> **Document text**
........

Directors’ report

The directors present their report, together with the audited financial statements of the group for the year ended 31 March 2010.

Principal activity

The principal activity of the group is to provide and treat water and remove waste water in the UK and internationally.

Details of the principal joint ventures, associated and subsidiary undertakings of the group at 31 March 2010 appear in notes 19, 20 and 40 to the financial statements on pages 84 and 111.

Business review

The Chairman’s statement, the Chief Executive’s (CE) review, the report and performance reviews for the group’s main businesses and the financial review provide detailed information relating to the group and its strategy, the operation of its businesses and the results and financial position for the year ended 31 March 2010.

Details of the principal risks and uncertainties facing the group are set out in the risk and assurance section.

All of the above are incorporated by reference in (and are deemed to form part of) this report.

Directors and their interests

Biographies of the directors currently serving on the board are set out on the board of directors list.

Details of changes to the board during the year and of the directors offering themselves for reappointment at the Annual General Meeting (AGM) are set out in the Chairman’s letter.

........

> **Material provided**
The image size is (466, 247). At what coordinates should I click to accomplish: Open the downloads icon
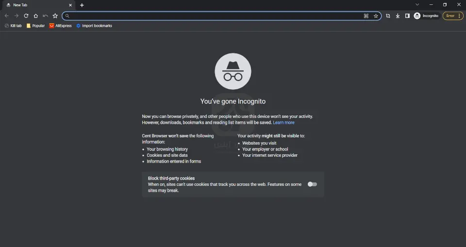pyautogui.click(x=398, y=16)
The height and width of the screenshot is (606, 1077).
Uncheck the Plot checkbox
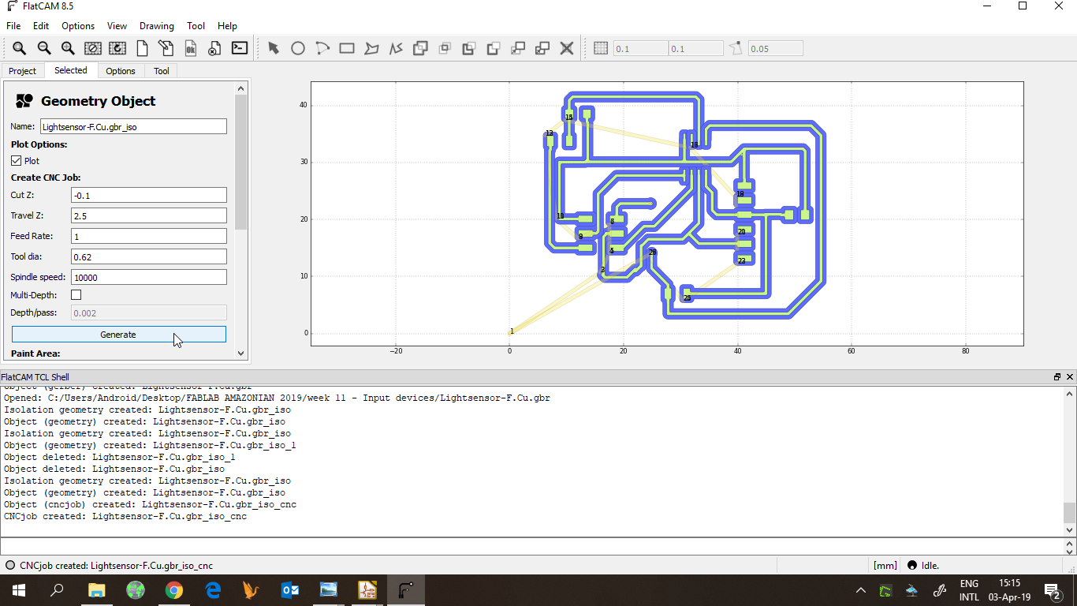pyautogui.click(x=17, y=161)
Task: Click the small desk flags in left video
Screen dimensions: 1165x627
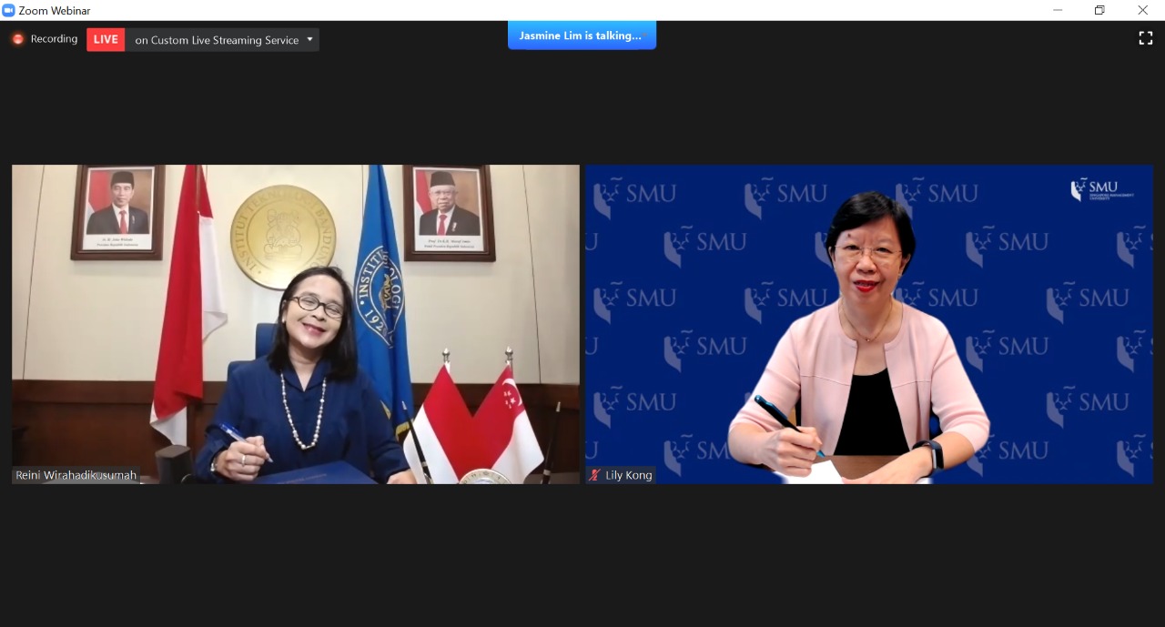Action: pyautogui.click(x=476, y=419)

........

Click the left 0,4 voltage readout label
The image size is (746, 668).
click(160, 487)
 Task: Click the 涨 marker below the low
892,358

........

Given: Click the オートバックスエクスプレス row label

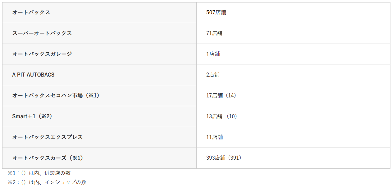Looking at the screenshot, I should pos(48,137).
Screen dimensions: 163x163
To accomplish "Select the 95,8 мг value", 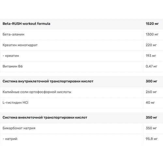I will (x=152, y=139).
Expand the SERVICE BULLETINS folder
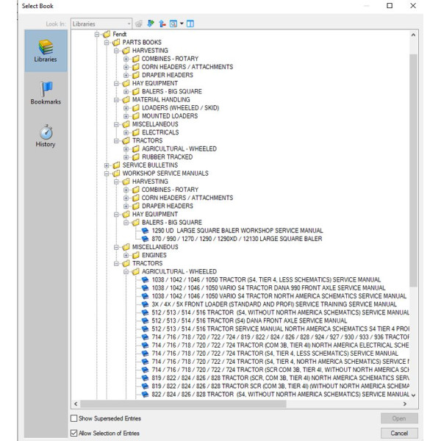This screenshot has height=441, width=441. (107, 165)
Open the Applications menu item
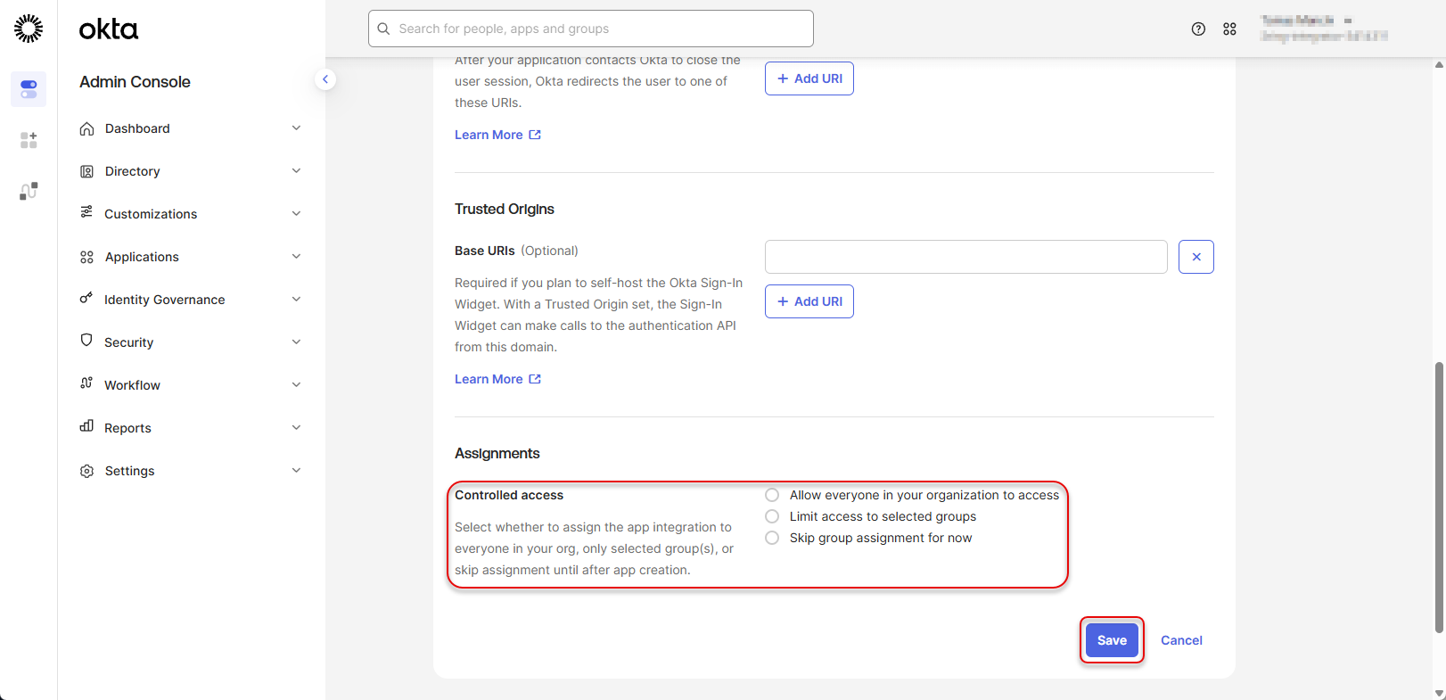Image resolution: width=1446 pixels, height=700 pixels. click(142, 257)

........

> **Actions to take**
1. Summarize the directors' report in two sentences.
2. According to the directors' report, where are the principal risks and uncertainties facing the group set out?
3. Write a continuation of the directors' report, starting after its last sentence.
The data is not needed for what comes next.

> **Answers in order**
1. The directors present their report with the group's audited financial statements for the year ended 31 March 2010, and the group's principal activity is providing and treating water and removing waste water in the UK and internationally. Information on the group's strategy, operations, results and risks is given in other sections incorporated by reference, while director biographies and board changes appear in the board of directors list and the Chairman's letter.

2. They are set out in the risk and assurance section.

3.
Details of directors’ service agreements are set out in the Directors’ remuneration report. The interests of the directors in the shares of the company are shown in that report.

Directors’ indemnities

The company’s articles of association provide that directors of the company shall be indemnified by the company against any costs incurred by them in carrying out their duties including defending any proceedings brought against them arising out of their positions as directors in which they are acquitted or judgment is given in their favour or relief from any liability is granted to them by the court.

Employees

The average number of employees within the group is shown in note 9 to the financial statements on page 77.

Severn Trent believes that a diverse and inclusive culture is a key factor in being a successful business. Apart from ensuring an individual has the ability to do the job we do not discriminate in any way and make every effort to ensure that those with disabilities are able to be employed by us. We ensure that training, career development and promotion opportunities are available for all our employees irrespective of their gender, race, age or disability.

The group actively encourages employee involvement and consultation and places emphasis on keeping its employees informed of its activity and financial performance by way of briefings and publication to staff of all relevant information and corporate announcements. To help develop employees’ interest in the company’s performance, Severn Trent offers two employee share plans. The Severn Trent Sharesave Scheme, an HM Revenue and Customs approved SAYE plan, is offered to UK employees on an annual basis. The Severn Trent Share Incentive Plan, approved by HM Revenue and Customs, makes an annual award of shares to Severn Trent Plc and Severn Trent Water Limited employees, based on performance against the KPIs.

Research and development

Expenditure on research and development is set out in note 7 to the accounts on page 76.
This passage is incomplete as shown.